TLR agonists and antitumor vaccine efficacy

Paper reading-Journal for Immunotherapy of cancer

Introduction

The combination of toll-like receptor (TLR) agonists with immune checkpoint blockade (ICB) has been explored as a strategy to enhance the efficacy of cancer vaccines. This research investigates how combining TLR3 and TLR9 agonists with different immune checkpoint inhibitors affects the antitumor immune response in murine tumor models.

The study primarily focuses on the interaction between these agents and their impact on regulatory T cells (Tregs) and CD8+ T cells within the tumor microenvironment.

Methods

1. Animal Models and Cell Lines:

• Mice: C57BL/6 mice were used for all experiments.
• Cell lines: E.G7-OVA (ovalbumin-expressing) and MyC-CaP (prostate cancer) tumor cell lines were used.

2. Peptides and TLR Agonists:

• Peptide: SIINFEKL (OVA peptide) used for immunization.
• TLR Agonists: TLR3 agonist (Poly(I)) and TLR9 agonist (ODN 1826) were coadministered with vaccines.

3. In Vitro Assays:

• OT-II splenocyte stimulation and Treg suppression assays were conducted to evaluate immune responses.

4. Tumor Treatment Studies:

• Antibody treatments included αPD-1, αCTLA-4, αLAG-3, αTIM-3, αVISTA, and IgG controls.
• Tumors were assessed for growth, and immune cell populations were analyzed by flow cytometry.

Results

1. Combining TLR Agonists with αCTLA-4:

• Improved the efficacy of peptide-activated OT-I CD8+ T cells in suppressing E.G7 tumor growth.
• The addition of TLR agonists further suppressed tumor growth compared to TLR agonists or αCTLA-4 alone.

2. Impact on Tregs:

• TLR agonists suppressed PD-1 expression on Tregs and activated these cells, leading to enhanced suppressive function.
• Depletion of Tregs in tumor-bearing mice improved the antitumor efficacy of the combination therapy, even with αPD-1 present.

3. Combination with αLAG-3:

• Peptide-activated CD8+ T cells had greater antitumor efficacy against E.G7 tumors when delivered with TLR agonists and αLAG-3 compared to αPD-1 and αLAG-3.
• This combination led to increased expression of 4–1BB on tumor-infiltrating CD8+ T cells.

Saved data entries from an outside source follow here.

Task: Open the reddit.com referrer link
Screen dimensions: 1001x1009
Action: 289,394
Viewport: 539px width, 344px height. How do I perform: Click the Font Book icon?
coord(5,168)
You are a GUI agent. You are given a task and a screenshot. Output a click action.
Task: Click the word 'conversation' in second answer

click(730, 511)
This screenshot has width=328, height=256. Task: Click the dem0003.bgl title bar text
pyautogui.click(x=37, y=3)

4. Combination Therapy in Prostate Tumor Model:

• The combination of TLR agonists and αCTLA-4 or αLAG-3 significantly suppressed tumor growth and prolonged survival in the MyC-CaP model.
• Increased numbers of tumor-infiltrating CD8+ T cells and a higher CD8-to-Treg ratio were observed.

Discussion

The study demonstrates that TLR agonists, particularly TLR3 and TLR9, when combined with certain immune checkpoint inhibitors (such as αCTLA-4 or αLAG-3), can significantly enhance the efficacy of cancer vaccines. However, the combination with αPD-1 showed less efficacy due to the activation of Tregs. The results suggest that optimal combinations of TLR agonists and immune checkpoint blockade need to be carefully selected to improve the efficacy of anticancer vaccines.

Critical Points

1. TLR Agonists as Vaccine Adjuvants:

• TLR agonists can modulate the tumor microenvironment and enhance the antitumor immune response by decreasing PD-1 expression on CD8+ T cells and increasing CTLA-4 expression.

2. Role of Tregs:

• The activation and suppression of Tregs play a critical role in determining the efficacy of combination therapies. Depletion of Tregs may be necessary when using TLR agonists with αPD-1 to improve vaccine efficacy.

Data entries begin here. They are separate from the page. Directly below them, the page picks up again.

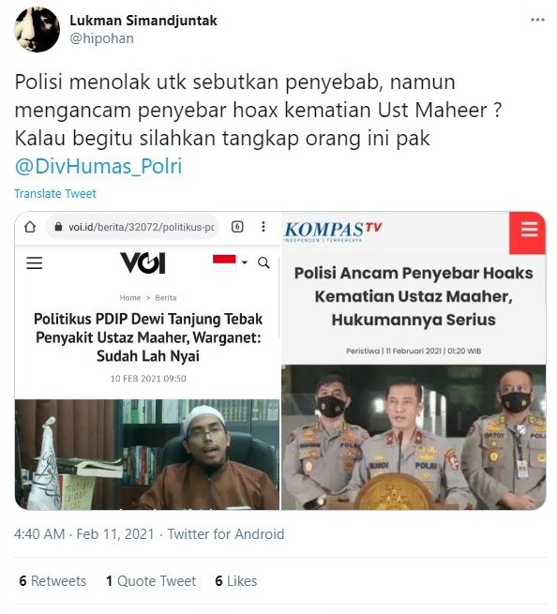Image resolution: width=557 pixels, height=614 pixels.
Task: Open the tweet's three-dot more menu
Action: click(537, 20)
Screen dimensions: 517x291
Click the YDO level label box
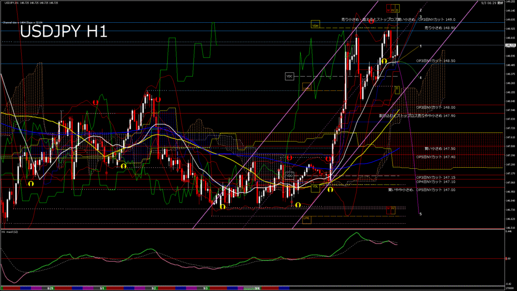(x=289, y=175)
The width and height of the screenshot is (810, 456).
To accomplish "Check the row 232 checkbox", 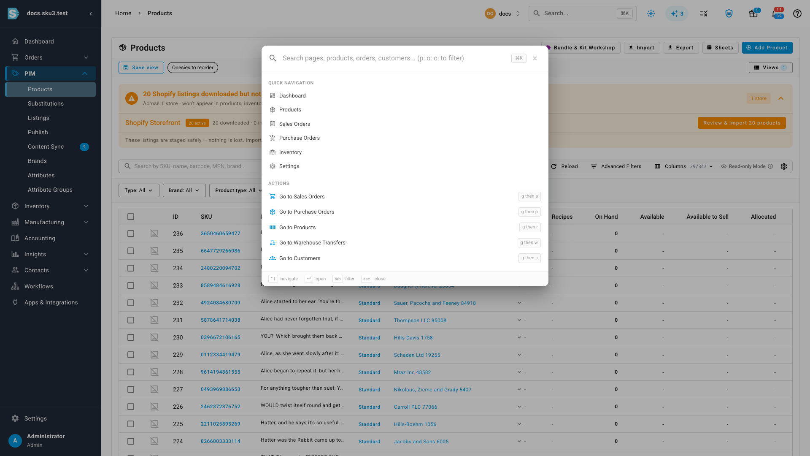I will click(x=131, y=303).
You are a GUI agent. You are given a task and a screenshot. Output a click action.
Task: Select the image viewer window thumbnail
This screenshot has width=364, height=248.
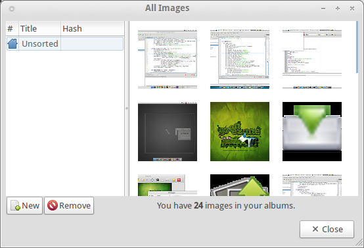point(168,186)

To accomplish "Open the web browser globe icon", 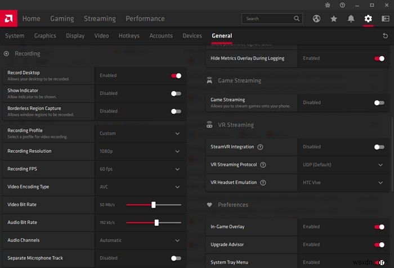I will (317, 19).
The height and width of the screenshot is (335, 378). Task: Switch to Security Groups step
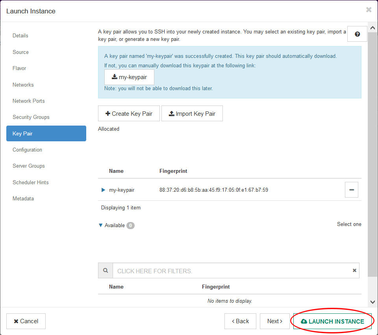click(31, 117)
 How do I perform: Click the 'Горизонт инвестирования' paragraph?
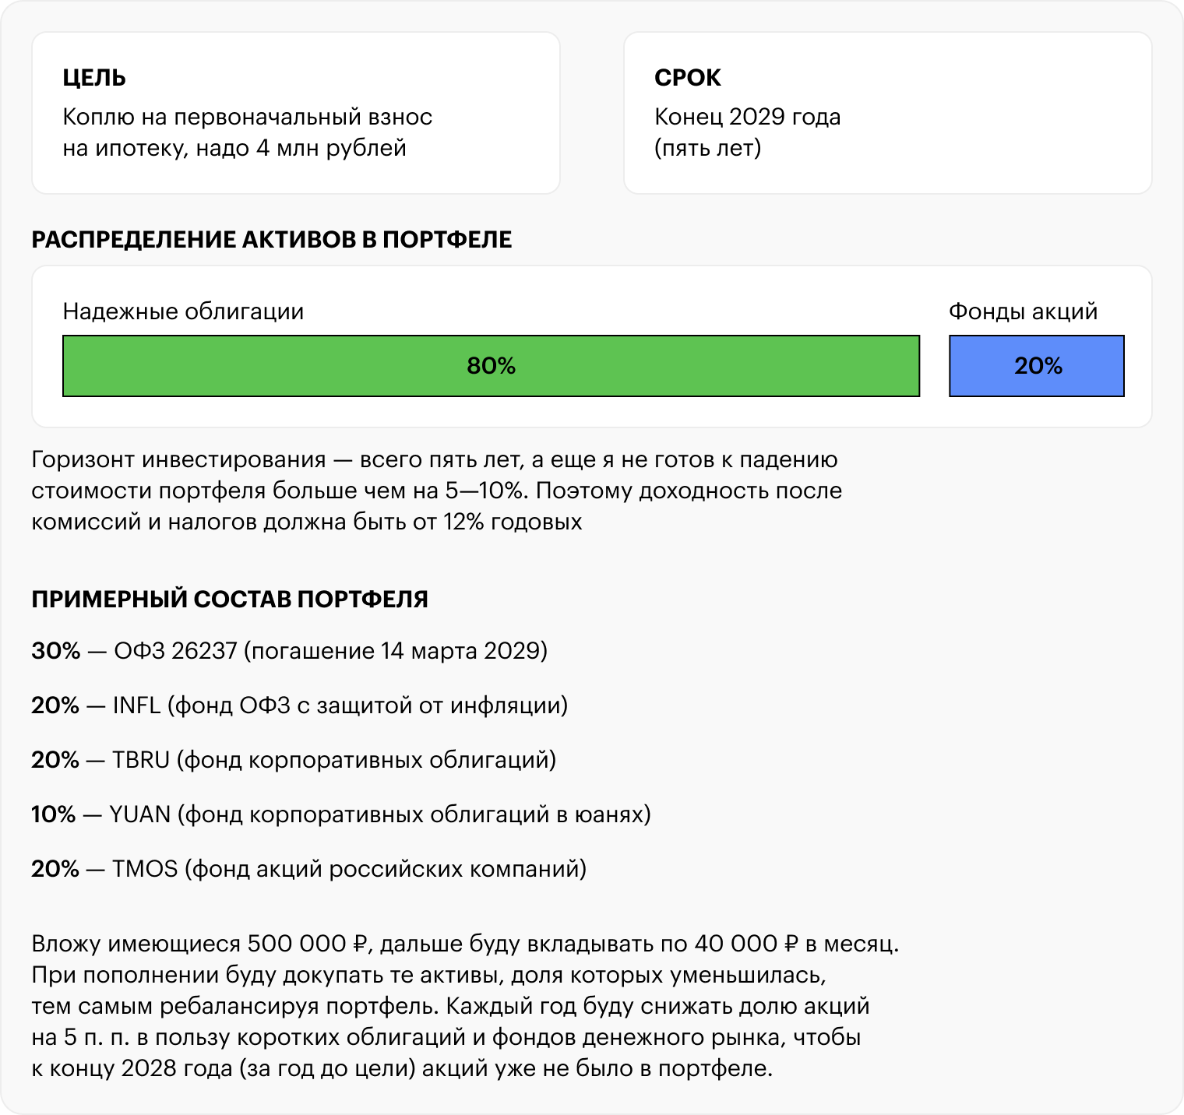click(x=436, y=491)
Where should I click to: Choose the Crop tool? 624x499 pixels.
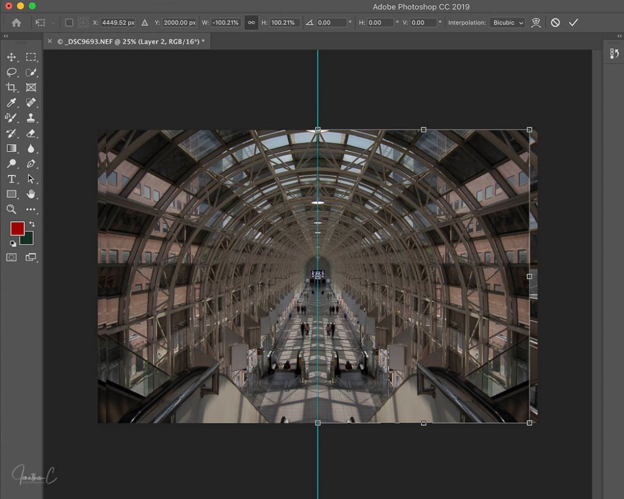click(x=11, y=87)
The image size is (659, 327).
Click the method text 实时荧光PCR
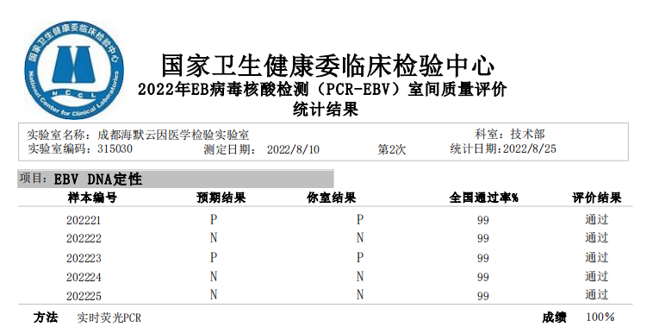[x=109, y=318]
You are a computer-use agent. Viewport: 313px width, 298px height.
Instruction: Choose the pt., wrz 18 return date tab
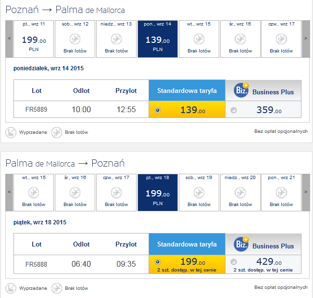tap(158, 193)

3. Immune Checkpoint Blockade Specificity:

• Different immune checkpoint inhibitors have varying effects on T cell activation and tumor suppression. The study highlights the importance of selecting the appropriate checkpoint inhibitors for combination with TLR agonists.

Future Directions:

• Further research is needed to explore other TLR agonists and their combinations with various immune checkpoint inhibitors in different tumor models. Evaluating other functional aspects of CD8+ T cell activation will also be crucial.

Conclusion

This study underscores the potential of combining TLR agonists with immune checkpoint blockade to enhance the efficacy of cancer vaccines. By understanding the interactions between these agents and the tumor microenvironment, more effective immunotherapeutic strategies can be developed to improve outcomes for cancer patients.

References

1. Jeon D, Hill E, Moseman JE, McNeel DG. Combining toll-like receptor agonists with immune checkpoint blockade affects antitumor vaccine efficacy. J Immunother Cancer. 2024;12. doi:10.1136/jitc-2024–008799.